Work request:
Each line below is to be copied out exactly, and none may be omitted.

Provided data:
----------
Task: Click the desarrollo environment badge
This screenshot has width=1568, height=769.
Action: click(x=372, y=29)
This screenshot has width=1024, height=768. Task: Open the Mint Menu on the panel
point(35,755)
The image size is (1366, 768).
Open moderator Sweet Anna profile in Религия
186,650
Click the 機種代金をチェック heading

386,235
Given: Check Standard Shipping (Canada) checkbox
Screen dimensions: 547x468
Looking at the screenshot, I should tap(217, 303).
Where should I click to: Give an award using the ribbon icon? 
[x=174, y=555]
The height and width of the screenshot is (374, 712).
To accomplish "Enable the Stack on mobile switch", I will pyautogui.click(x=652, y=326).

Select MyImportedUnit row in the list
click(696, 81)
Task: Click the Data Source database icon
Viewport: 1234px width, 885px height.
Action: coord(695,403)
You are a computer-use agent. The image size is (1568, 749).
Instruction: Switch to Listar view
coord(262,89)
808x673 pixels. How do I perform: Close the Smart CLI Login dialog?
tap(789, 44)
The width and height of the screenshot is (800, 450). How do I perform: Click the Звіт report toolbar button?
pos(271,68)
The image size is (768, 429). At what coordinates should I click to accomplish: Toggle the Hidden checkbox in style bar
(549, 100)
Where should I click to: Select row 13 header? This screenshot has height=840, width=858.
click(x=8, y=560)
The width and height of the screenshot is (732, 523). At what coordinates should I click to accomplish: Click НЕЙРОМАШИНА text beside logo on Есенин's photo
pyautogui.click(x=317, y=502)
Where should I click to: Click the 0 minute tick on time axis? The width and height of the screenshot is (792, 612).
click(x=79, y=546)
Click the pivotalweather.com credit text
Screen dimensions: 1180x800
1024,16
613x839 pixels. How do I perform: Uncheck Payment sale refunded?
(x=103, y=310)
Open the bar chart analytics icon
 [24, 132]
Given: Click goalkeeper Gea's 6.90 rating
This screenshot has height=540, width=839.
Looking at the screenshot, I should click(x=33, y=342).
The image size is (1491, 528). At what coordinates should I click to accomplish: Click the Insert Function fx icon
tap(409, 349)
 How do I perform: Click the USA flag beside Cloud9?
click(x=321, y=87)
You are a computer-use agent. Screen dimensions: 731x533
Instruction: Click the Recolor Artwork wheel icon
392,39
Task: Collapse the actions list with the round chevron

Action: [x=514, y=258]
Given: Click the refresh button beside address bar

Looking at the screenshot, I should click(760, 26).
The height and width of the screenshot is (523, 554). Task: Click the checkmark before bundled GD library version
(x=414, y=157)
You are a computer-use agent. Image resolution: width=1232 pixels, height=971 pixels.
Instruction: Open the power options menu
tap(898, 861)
----------
Answer to this problem:
Task: Click the desarrollo environment badge
This screenshot has width=1568, height=769.
Action: click(x=372, y=29)
This screenshot has width=1024, height=768. Task: Open the Mint Menu on the panel
point(35,755)
The image size is (1366, 768).
Open moderator Sweet Anna profile in Религия
186,650
Click the 機種代金をチェック heading

386,235
Given: Check Standard Shipping (Canada) checkbox
Screen dimensions: 547x468
Looking at the screenshot, I should tap(217, 303).
Where should I click to: Give an award using the ribbon icon? 
[x=174, y=555]
The height and width of the screenshot is (374, 712).
To accomplish "Enable the Stack on mobile switch", I will pyautogui.click(x=652, y=326).

Select MyImportedUnit row in the list
click(696, 81)
Task: Click the Data Source database icon
Viewport: 1234px width, 885px height.
Action: coord(695,403)
You are a computer-use agent. The image size is (1568, 749).
Instruction: Switch to Listar view
coord(262,89)
808x673 pixels. How do I perform: Close the Smart CLI Login dialog?
tap(789, 44)
The width and height of the screenshot is (800, 450). How do I perform: Click the Звіт report toolbar button?
pos(271,68)
The image size is (768, 429). At what coordinates should I click to accomplish: Toggle the Hidden checkbox in style bar
(549, 100)
Where should I click to: Select row 13 header? This screenshot has height=840, width=858.
click(x=8, y=560)
The width and height of the screenshot is (732, 523). At what coordinates should I click to accomplish: Click НЕЙРОМАШИНА text beside logo on Есенин's photo
pyautogui.click(x=317, y=502)
Where should I click to: Click the 0 minute tick on time axis? The width and height of the screenshot is (792, 612).
click(x=79, y=546)
Click the pivotalweather.com credit text
Screen dimensions: 1180x800
1024,16
613x839 pixels. How do I perform: Uncheck Payment sale refunded?
(x=103, y=310)
Open the bar chart analytics icon
 [24, 132]
Given: Click goalkeeper Gea's 6.90 rating
This screenshot has height=540, width=839.
Looking at the screenshot, I should click(x=33, y=342).
The image size is (1491, 528). At what coordinates should I click to accomplish: Click the Insert Function fx icon
tap(409, 349)
 How do I perform: Click the USA flag beside Cloud9?
click(x=321, y=87)
You are a computer-use agent. Screen dimensions: 731x533
Instruction: Click the Recolor Artwork wheel icon
392,39
Task: Collapse the actions list with the round chevron

Action: [x=514, y=258]
Given: Click the refresh button beside address bar

Looking at the screenshot, I should click(760, 26).
The height and width of the screenshot is (523, 554). Task: Click the checkmark before bundled GD library version
(x=414, y=157)
You are a computer-use agent. Image resolution: width=1232 pixels, height=971 pixels.
Instruction: Open the power options menu
tap(898, 861)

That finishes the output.